▶ [EXERCISE OBJECTIVE] Show each line of the entries below in which the word "agent" appears.

▶ [DATA SHOWN]
******************************
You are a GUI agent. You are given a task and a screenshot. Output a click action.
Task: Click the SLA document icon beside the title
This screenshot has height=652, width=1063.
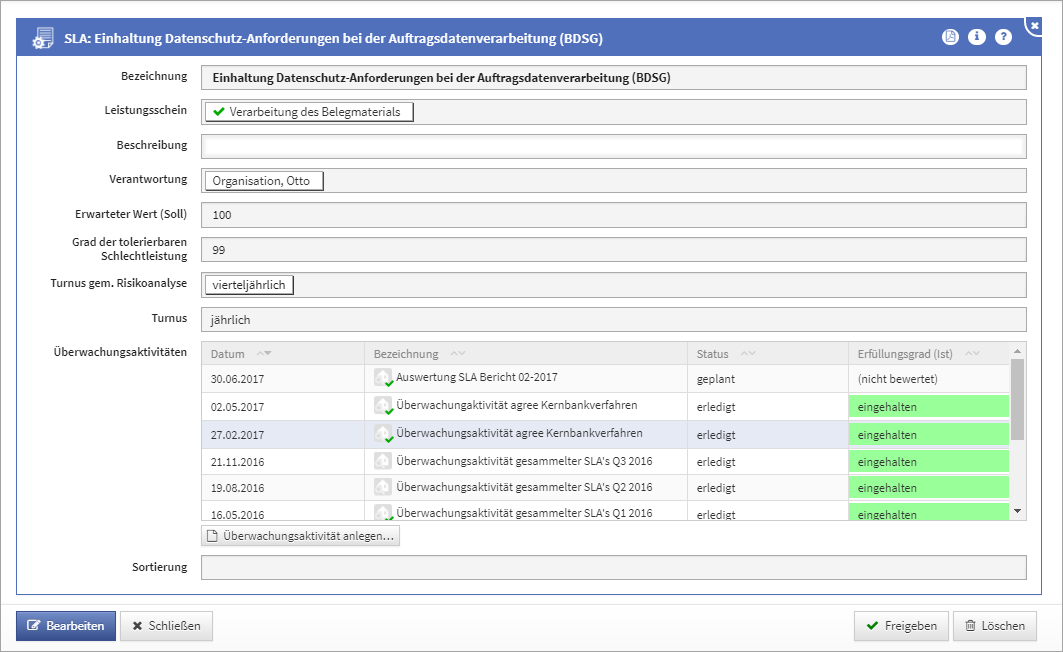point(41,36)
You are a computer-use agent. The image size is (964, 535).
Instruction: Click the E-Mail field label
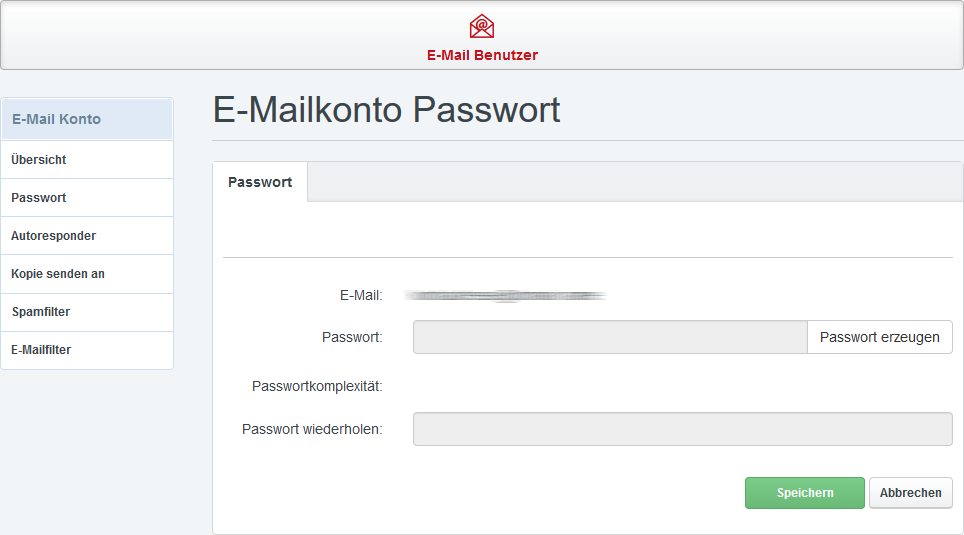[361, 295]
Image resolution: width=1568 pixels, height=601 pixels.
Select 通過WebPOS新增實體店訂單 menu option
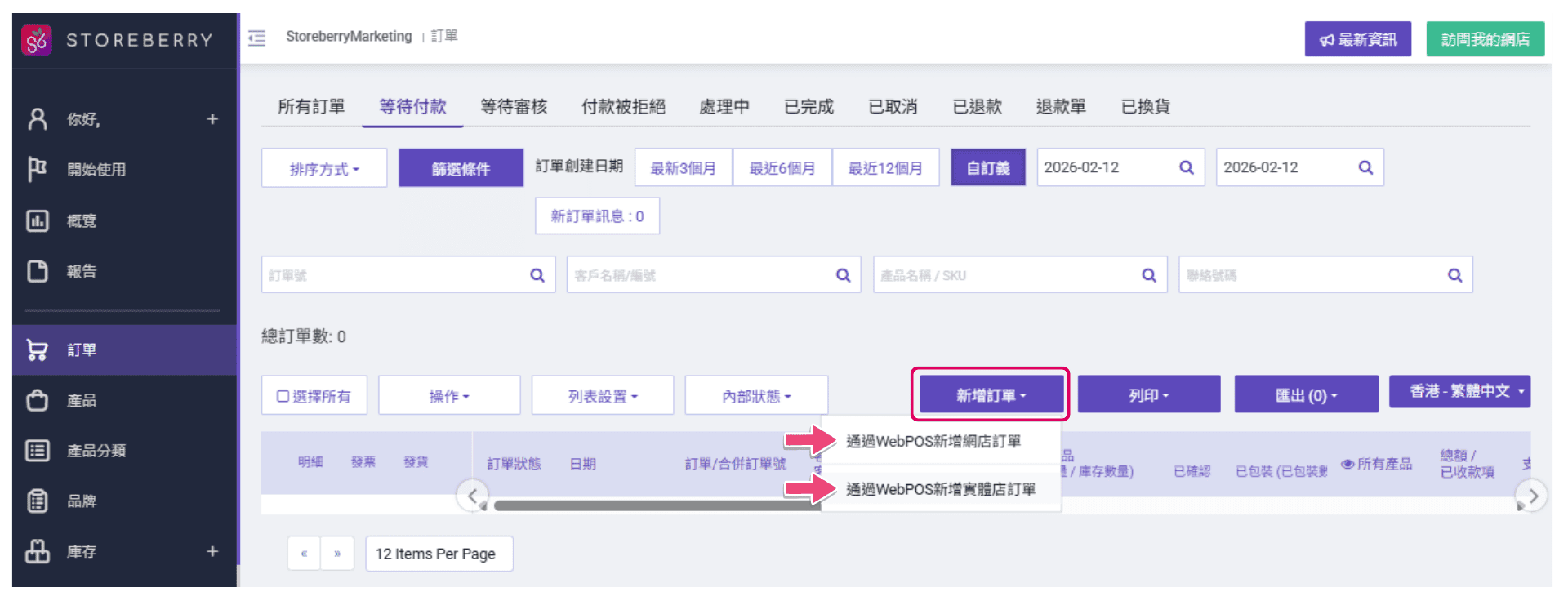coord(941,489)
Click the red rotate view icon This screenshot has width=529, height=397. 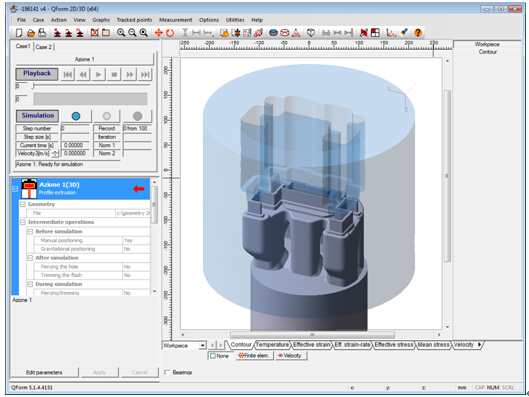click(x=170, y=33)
******************************
▶ [FINISHED TASK]
You are a GUI agent. You are given a task and a screenshot. Output a click action.
You are a computer-use agent. The image size is (964, 535).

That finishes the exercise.